The server can then look up the object data for the object associated with the vaddr 10.
Solution in usage scenario 2:
The server creates a communication end point and maps it to the reference counter which receives it, at say, vaddr 23. The reference counter writes in a table that vaddr 23 corresponds to this server's capability. Now A gets a mapping, delegates it to B, which in turn delegates it to the reference counter which receives it at, for example, vaddr 127. The reference counter does:
map_lookup (127) -> 23
The map_lookup operation in the kernel starts with the mapping the reference counter has from the client B. It then walks up the tree first finding the mapping client B has from A, then the mapping client A has from the reference counter and eventually the mapping the reference counter has from the server. The reference counter address space is found and thus the vaddr of this mapping from the server is returned to the reference counter.
The reference counter can then record a reference and create a mapping from the mapping "23" to the client B thus creating a symmetrical situation between client B and A.
Conclusion ----------
The operation map_lookup achieves our goal of being able to implement the desired functionality. Note that it does not require the kernel to search the whole mapping tree: the tree is only walked from the current node up until the root; it is never walked down or sideways. This means that, for example, if the reference counter has multiple mappings from the server for the same communication point, it will see them all as being distinct (at least it can not establish the identity). It also means that if B gets a direct mapping from the server without going through the reference counter, then the reference counter will not be able to identify this capability as belonging to the same communication point as the mapping it already has.
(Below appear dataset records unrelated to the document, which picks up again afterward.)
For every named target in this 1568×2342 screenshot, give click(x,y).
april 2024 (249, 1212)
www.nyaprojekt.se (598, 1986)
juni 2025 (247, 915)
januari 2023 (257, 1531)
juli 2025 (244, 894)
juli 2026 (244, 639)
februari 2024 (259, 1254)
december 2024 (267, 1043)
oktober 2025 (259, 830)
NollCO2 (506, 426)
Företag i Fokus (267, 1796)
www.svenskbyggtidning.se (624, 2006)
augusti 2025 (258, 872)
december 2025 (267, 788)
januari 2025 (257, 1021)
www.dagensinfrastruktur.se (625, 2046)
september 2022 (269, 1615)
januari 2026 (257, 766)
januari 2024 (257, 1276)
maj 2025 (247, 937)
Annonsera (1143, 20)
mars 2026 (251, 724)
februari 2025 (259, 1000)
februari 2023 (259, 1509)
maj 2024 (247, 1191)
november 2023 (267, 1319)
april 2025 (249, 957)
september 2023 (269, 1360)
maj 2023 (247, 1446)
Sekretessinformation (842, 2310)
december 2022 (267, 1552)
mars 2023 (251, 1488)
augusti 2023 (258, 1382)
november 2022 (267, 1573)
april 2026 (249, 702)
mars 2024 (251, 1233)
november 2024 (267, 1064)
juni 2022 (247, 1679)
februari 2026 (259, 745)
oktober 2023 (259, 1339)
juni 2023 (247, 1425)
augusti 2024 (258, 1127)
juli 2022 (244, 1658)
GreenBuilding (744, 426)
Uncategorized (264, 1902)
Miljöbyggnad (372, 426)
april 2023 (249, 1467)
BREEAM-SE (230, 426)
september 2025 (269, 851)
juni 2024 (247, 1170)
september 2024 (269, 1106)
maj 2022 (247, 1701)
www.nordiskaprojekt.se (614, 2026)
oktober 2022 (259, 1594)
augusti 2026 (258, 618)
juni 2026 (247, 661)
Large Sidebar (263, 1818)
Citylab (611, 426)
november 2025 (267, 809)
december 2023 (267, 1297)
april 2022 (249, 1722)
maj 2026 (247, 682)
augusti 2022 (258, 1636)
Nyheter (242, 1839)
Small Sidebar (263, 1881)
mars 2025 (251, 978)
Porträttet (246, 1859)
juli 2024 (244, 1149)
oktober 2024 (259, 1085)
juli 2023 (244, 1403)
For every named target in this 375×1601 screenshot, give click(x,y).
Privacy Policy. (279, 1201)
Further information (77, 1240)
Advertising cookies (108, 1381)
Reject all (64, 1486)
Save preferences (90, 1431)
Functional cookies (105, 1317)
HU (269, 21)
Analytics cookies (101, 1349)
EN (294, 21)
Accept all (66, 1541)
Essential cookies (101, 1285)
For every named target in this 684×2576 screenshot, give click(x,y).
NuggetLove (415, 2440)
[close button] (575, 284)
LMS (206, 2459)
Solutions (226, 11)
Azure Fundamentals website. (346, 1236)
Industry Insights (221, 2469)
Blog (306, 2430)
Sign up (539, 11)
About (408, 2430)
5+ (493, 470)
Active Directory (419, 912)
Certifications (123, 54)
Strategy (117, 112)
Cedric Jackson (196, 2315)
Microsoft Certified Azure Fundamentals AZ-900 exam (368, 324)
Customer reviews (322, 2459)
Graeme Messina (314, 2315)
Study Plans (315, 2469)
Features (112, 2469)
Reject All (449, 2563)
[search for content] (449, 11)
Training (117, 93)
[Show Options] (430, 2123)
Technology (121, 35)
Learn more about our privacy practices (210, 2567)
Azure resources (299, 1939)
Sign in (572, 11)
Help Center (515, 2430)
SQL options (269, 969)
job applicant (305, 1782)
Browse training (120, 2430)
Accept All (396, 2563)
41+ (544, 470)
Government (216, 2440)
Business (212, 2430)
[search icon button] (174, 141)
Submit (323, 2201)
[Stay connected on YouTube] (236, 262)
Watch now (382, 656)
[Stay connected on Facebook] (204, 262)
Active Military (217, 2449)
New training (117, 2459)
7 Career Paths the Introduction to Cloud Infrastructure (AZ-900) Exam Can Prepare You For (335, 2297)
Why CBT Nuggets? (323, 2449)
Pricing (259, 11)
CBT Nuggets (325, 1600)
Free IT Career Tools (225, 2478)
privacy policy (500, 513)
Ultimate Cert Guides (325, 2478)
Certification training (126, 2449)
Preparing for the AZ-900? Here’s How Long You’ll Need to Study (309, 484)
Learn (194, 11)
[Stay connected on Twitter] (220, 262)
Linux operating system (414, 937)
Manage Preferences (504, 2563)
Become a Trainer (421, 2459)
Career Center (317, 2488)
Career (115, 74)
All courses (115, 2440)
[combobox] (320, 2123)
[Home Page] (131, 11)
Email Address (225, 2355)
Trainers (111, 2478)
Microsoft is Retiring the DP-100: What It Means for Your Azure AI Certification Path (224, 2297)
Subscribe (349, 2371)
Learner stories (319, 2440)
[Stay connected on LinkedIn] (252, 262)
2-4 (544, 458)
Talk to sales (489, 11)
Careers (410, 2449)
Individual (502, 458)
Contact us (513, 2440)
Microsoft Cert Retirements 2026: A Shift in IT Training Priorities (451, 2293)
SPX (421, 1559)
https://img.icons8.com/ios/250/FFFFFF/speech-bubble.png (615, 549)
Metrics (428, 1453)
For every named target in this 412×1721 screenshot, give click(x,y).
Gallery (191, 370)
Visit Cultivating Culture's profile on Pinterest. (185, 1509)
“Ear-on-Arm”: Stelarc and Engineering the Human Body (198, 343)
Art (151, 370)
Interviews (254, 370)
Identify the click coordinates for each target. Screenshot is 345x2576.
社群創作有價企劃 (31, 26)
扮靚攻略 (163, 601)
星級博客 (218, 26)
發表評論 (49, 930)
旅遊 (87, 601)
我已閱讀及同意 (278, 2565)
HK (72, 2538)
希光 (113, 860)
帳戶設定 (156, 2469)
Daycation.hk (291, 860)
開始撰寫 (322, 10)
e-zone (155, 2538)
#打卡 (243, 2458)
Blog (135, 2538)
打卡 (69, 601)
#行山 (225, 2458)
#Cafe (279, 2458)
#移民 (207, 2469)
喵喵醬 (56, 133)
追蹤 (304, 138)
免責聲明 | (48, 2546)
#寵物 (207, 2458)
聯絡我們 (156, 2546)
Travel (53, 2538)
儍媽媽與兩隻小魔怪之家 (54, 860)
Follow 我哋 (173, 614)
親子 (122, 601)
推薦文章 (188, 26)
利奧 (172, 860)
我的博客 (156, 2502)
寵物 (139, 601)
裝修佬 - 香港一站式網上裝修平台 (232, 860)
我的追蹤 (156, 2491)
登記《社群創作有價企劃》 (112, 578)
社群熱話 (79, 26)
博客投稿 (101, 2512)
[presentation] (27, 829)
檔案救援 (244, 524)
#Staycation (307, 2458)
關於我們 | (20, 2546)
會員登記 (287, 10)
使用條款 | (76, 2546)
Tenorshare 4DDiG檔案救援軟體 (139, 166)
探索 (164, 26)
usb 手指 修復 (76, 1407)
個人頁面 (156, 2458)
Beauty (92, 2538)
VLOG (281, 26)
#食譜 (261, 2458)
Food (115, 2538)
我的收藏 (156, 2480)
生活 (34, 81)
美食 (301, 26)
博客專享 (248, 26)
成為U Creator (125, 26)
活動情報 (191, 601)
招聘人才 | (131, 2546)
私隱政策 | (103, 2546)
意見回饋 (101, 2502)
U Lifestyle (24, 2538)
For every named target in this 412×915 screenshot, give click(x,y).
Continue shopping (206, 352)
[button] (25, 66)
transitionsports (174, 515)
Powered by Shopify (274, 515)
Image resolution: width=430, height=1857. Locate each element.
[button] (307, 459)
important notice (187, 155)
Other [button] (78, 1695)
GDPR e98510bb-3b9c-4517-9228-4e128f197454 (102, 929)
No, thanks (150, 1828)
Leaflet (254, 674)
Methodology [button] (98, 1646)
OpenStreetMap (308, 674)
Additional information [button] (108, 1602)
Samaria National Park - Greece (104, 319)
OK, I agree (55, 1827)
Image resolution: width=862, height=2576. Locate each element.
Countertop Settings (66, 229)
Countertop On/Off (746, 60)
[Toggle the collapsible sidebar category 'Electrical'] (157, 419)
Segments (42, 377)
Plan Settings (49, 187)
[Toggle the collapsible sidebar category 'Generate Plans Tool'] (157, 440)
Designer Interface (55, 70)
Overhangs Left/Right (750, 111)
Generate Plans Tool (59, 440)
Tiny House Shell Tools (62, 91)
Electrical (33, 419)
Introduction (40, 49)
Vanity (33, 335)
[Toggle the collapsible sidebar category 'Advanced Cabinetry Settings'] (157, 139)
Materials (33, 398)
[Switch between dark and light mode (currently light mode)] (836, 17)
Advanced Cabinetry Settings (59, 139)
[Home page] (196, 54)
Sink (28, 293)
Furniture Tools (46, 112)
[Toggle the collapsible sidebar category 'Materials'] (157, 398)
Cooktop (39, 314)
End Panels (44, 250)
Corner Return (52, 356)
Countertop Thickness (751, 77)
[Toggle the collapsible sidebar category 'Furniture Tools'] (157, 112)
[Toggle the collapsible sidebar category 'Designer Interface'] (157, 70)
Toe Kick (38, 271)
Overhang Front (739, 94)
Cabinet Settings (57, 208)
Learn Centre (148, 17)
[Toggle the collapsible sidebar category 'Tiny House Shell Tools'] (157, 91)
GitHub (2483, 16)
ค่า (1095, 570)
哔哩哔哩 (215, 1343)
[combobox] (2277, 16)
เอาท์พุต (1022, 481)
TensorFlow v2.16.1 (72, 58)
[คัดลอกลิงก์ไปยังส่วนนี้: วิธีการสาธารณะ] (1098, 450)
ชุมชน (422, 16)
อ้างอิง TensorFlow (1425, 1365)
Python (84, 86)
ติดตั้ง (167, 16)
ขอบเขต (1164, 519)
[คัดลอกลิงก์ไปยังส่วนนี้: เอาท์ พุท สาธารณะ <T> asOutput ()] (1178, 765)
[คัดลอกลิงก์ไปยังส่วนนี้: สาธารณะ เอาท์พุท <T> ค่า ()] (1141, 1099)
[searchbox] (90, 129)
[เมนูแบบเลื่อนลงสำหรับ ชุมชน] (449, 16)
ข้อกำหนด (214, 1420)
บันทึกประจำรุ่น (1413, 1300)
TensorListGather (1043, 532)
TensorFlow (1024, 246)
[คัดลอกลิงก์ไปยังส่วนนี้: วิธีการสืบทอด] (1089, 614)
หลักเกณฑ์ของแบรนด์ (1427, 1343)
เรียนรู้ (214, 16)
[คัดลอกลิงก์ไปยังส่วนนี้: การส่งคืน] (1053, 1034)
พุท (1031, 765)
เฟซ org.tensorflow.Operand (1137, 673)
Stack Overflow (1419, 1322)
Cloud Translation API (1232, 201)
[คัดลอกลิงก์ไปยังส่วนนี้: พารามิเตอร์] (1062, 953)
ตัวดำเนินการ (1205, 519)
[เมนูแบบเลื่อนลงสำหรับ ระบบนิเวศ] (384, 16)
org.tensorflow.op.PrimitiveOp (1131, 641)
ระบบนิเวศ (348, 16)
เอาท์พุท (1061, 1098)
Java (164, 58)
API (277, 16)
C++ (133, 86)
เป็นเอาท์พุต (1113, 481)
All of these limitations are perfectly acceptable and indeed beneficial. We don't want global identification; we just want to be able to detect mappings _back_ to us which somehow originated from us.
I said this should be a system call but in fact that is an implementation detail. It may just as well be done via some other mechanism, for example, in transit during an IPC, if requested. That would actually potentially help.
It's unfortunate that the tree has to be walked. Information that is associated strictly with the receiving side ("protected payloads" above) is faster to lookup and has a fixed cost, while walking a tree to the root grows with the depth of the tree. For a negative reply, the whole depth of the tree up to the root has to be walked. In common usage scenarios, however, the tree will not be very deep. I am no expert on mapping databases, so maybe playing around with the data structures can further optimize this path (for example, keeping linked lists per address space in the mapping tree would allow fast lookup of anchestors within the same address space, but my feeling is that maintaining such lists would be more expensive than doing the lookup when it is needed only).
There may be security implications in revealing mapping "identities" at all. Maybe this feature needs to be restricted for confined tasks. However, some sort of rights amplification is essential and it is OK to ask for the cooperation of all tasks involved in determining the identity. If for example client A in the reference counter example can deny the map_lookup through its branch of the mapping tree then the reference counter will simply deny its service. This is perfectly acceptable to me; the important thing is that it must not be possible to trick some other task in believing an identity that doesn't exist: to hide identities is fine.